From their docs: Ceph is a free-software storage platform that implements object storage on a single distributed computer cluster, and provides interfaces for object-, block- and file-level storage. Ceph aims primarily for completely distributed operation without a single point of failure, scalable to the exabyte level, and freely available.
Ceph replicates data and makes it fault-tolerant,using commodity hardware and requiring no specific hardware support. As a result of its design, the system is both self-healing and self-managing, aiming to minimize administration time and other costs.

I’ll add: It also includes a plethora of features that you’d generally find in higher tier SAN or other storage solutions, such as: thin provisioning, copy on write, snapshots, fault tolerance, fast replication, as well as being aware of multiple failure domains (such as node, rack, pod, row, floor, datacenter, etc.) thus allowing data to be resilient in different failure scenarios.

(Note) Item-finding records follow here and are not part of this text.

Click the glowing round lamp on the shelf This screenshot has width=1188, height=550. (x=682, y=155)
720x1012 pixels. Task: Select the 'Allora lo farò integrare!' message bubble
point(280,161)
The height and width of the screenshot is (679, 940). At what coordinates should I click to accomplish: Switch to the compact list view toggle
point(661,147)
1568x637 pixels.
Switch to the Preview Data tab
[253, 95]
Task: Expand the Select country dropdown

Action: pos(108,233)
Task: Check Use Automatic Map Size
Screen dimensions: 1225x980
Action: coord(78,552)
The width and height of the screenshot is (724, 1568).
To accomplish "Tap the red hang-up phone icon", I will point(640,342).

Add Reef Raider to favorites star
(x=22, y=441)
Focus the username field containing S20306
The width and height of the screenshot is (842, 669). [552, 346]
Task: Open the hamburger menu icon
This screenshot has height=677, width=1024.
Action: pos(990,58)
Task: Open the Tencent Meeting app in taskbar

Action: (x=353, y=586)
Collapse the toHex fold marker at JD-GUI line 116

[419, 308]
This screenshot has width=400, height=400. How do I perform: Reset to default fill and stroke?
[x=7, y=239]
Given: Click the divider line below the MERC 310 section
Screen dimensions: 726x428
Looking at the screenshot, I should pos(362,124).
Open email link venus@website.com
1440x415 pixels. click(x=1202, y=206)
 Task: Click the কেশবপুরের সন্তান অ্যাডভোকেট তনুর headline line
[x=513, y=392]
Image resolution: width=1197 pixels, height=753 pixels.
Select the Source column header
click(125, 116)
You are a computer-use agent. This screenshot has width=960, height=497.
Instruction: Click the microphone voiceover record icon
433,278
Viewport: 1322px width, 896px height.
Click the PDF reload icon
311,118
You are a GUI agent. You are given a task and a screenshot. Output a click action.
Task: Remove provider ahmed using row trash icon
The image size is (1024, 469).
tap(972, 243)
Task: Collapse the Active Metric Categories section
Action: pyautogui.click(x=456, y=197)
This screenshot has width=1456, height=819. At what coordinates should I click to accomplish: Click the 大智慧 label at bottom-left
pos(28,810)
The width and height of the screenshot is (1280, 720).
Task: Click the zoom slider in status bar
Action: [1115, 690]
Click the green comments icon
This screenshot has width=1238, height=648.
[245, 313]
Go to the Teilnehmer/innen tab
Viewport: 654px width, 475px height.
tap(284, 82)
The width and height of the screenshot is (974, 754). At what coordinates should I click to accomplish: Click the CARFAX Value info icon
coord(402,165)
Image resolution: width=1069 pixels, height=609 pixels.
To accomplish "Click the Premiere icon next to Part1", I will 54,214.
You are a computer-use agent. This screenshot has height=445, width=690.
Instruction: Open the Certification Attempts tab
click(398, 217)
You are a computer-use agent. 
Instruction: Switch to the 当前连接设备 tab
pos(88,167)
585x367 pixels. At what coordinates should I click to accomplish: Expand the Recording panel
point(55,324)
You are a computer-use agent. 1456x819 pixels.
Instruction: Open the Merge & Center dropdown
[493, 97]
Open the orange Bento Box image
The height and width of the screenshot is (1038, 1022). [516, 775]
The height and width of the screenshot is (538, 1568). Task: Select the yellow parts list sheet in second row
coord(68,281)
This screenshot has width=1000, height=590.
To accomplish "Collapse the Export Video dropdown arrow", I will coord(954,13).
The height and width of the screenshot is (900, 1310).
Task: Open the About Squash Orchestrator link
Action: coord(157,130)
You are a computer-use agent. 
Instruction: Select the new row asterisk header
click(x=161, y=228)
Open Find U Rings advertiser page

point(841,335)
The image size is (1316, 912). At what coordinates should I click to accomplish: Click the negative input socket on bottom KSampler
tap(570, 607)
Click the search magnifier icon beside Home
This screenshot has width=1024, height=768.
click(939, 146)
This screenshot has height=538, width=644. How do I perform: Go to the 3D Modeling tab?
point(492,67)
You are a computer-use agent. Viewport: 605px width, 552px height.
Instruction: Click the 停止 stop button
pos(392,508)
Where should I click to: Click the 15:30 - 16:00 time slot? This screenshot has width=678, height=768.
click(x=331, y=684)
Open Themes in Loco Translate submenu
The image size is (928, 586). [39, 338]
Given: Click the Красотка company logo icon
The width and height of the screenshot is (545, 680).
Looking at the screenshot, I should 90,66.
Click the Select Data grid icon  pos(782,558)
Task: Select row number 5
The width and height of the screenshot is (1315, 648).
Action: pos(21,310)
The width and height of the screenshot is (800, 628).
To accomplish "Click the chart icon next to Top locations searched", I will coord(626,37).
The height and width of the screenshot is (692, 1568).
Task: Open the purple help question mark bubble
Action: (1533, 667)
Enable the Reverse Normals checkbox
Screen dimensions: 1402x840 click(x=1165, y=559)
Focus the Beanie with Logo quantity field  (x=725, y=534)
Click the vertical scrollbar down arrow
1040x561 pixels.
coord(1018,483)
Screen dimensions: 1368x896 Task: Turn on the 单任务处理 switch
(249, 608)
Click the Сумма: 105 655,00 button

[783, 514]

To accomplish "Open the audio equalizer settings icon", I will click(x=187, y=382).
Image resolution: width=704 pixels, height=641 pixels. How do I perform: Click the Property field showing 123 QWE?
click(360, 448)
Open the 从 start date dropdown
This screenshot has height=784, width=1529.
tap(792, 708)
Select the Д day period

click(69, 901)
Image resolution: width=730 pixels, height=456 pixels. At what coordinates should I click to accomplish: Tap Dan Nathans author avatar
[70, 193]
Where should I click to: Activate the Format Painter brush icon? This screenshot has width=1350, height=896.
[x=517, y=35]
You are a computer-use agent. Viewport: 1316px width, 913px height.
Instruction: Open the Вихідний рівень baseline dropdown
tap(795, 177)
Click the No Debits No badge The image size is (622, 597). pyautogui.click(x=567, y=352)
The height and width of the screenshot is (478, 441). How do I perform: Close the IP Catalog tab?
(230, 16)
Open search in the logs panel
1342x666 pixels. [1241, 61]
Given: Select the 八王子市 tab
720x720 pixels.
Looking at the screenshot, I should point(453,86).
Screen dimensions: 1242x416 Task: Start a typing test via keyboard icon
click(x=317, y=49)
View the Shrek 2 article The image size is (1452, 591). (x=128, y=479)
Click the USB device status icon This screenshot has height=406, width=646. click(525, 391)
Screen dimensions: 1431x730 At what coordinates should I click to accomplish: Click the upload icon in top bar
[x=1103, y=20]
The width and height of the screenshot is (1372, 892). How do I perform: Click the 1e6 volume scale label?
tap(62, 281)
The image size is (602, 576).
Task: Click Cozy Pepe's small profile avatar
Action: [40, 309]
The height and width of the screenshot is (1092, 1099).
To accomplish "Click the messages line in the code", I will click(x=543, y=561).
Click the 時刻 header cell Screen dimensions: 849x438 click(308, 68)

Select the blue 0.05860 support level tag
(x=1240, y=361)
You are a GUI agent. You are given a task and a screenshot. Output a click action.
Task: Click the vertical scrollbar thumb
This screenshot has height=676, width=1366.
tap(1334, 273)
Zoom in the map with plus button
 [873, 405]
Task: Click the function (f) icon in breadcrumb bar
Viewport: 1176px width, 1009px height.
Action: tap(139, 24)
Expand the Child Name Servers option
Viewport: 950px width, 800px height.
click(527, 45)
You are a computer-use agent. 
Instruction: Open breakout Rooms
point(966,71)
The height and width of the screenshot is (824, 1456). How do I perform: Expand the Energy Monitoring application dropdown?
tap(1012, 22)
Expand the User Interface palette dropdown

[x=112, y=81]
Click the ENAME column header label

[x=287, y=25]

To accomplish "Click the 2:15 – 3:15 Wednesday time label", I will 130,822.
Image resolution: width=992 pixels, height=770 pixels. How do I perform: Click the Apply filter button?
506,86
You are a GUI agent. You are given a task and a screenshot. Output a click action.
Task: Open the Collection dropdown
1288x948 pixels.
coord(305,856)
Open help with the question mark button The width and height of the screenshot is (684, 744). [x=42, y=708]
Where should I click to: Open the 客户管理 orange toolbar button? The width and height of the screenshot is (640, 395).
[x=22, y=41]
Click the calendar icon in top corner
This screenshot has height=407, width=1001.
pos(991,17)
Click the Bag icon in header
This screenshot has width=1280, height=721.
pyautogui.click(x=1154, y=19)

Best of all, Ceph has been added to the native linux kernel since 2.6.39, so any modern linux machine should be able to use it.

Who is this site for?
I’m not sure who might find this site useful to be honest. The primary goal is to document my own learning experience. If it helps others in the process.. even better. So, I don’t have a specific target audience. Instead, I’ll tell you a little about my background. I have a fair bit of linux experience, but I don’t have a lot of exposure to storage systems other than standard hardware and software RAID (and primarily RAID levels 1,5, and 10.) I have some experience with clustered servers and services, and high availability. For the typical reader, I’m only going to assume a solid linux knowledge. If you don’t have that, I’d encourage you to check out some of the great free courses at EdX, Coursera, or Cybrary before attempting to learn a specific skillset in linux.